Bruyere, I was, perhaps, not paying attention(?)...but I heard nothing of them living in a school bus. I saw her husband giving an odd statement the "day after" the drownings on what I thought was the front lawn of their home?
What puzzles me is that there are so many OTHER relatives around in the courtroom. A mother who's been there the whole time, and other relatives who said such things as "If you knew her....you wouldn't have expected this to happen", and such.

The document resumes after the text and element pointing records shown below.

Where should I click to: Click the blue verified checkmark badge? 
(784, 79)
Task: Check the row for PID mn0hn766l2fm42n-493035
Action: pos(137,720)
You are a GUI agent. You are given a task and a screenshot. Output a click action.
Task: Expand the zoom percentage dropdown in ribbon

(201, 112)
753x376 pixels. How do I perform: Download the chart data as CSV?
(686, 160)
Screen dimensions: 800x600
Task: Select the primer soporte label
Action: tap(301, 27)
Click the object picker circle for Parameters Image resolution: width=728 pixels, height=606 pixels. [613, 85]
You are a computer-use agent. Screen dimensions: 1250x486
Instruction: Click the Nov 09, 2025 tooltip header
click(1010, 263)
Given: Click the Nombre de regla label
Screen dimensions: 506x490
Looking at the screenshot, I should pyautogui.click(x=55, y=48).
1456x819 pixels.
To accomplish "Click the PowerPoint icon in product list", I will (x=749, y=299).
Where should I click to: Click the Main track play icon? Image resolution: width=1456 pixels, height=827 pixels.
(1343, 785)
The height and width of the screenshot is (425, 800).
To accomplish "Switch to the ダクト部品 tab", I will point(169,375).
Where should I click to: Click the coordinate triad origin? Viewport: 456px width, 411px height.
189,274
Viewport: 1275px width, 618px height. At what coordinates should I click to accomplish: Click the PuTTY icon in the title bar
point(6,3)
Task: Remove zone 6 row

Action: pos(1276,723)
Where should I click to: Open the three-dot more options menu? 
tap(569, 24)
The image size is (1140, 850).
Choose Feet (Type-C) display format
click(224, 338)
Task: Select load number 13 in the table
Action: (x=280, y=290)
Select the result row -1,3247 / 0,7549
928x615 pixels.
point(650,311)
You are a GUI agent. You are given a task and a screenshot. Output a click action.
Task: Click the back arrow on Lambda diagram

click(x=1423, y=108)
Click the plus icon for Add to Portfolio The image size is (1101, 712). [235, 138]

I CAN understand about a controlling freak of a husband. Someone who closes his eyes or "explains away" that which he does not wish to see, that which does not fit into his "scheme of things". It's wrong...but I do understand it happens. I guess my question is Where Was Everybody Else? She was not in isolation! I liked the comment about the medical profession, as well. This was one sick woman...poor thing, really.
She was actually abandoned by every faction that could have helped her, or helped her not to do this!
The drowning of her children sounds like it was a long and labourious process. I actually think she knew it was wrong, but compelled to do it anyway.
I'm conflicted about the death penalty for her, though. I am a real red-neck about these things. I'm not against the death penalty per se, for some crimes, in some cases.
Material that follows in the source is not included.